— START Material provided —

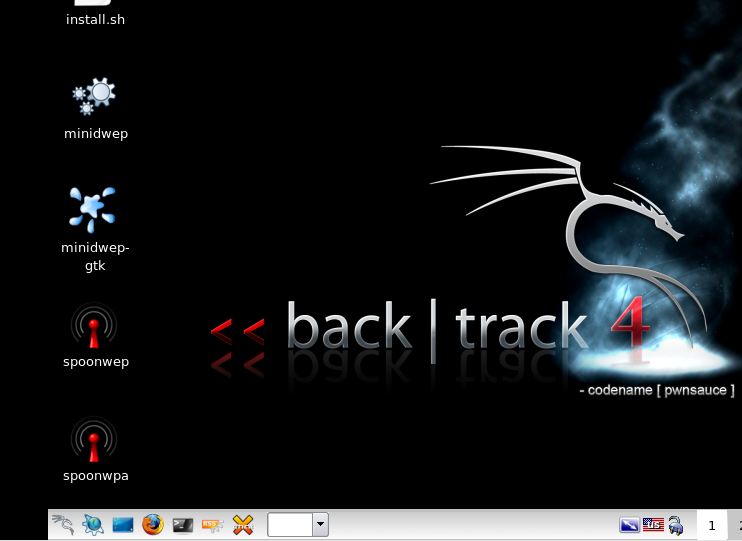
Task: Switch to virtual desktop 2
Action: click(x=738, y=525)
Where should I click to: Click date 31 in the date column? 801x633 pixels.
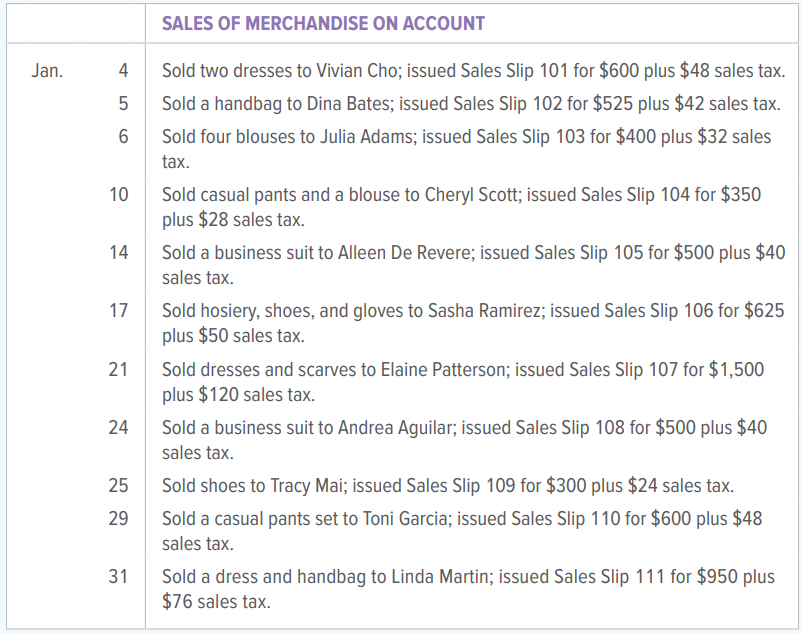point(119,576)
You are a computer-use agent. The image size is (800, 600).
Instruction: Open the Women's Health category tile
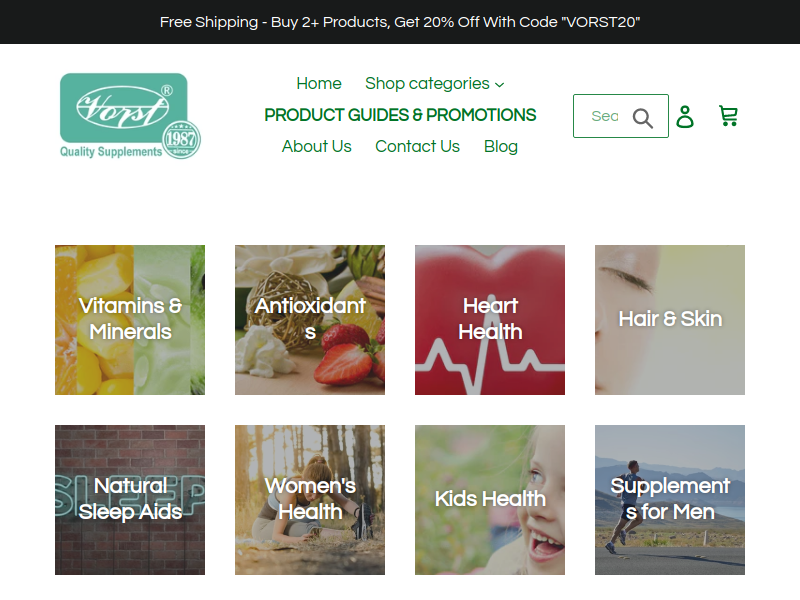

— END Material provided —

Written exercise →
Write out every item above word for word, omitting the pictures.

Result of the exercise →
Task: Switch to virtual desktop 2
Action: click(x=738, y=525)
Where should I click to: Click date 31 in the date column? 801x633 pixels.
point(119,576)
You are a computer-use agent. The image size is (800, 600).
Instruction: Open the Women's Health category tile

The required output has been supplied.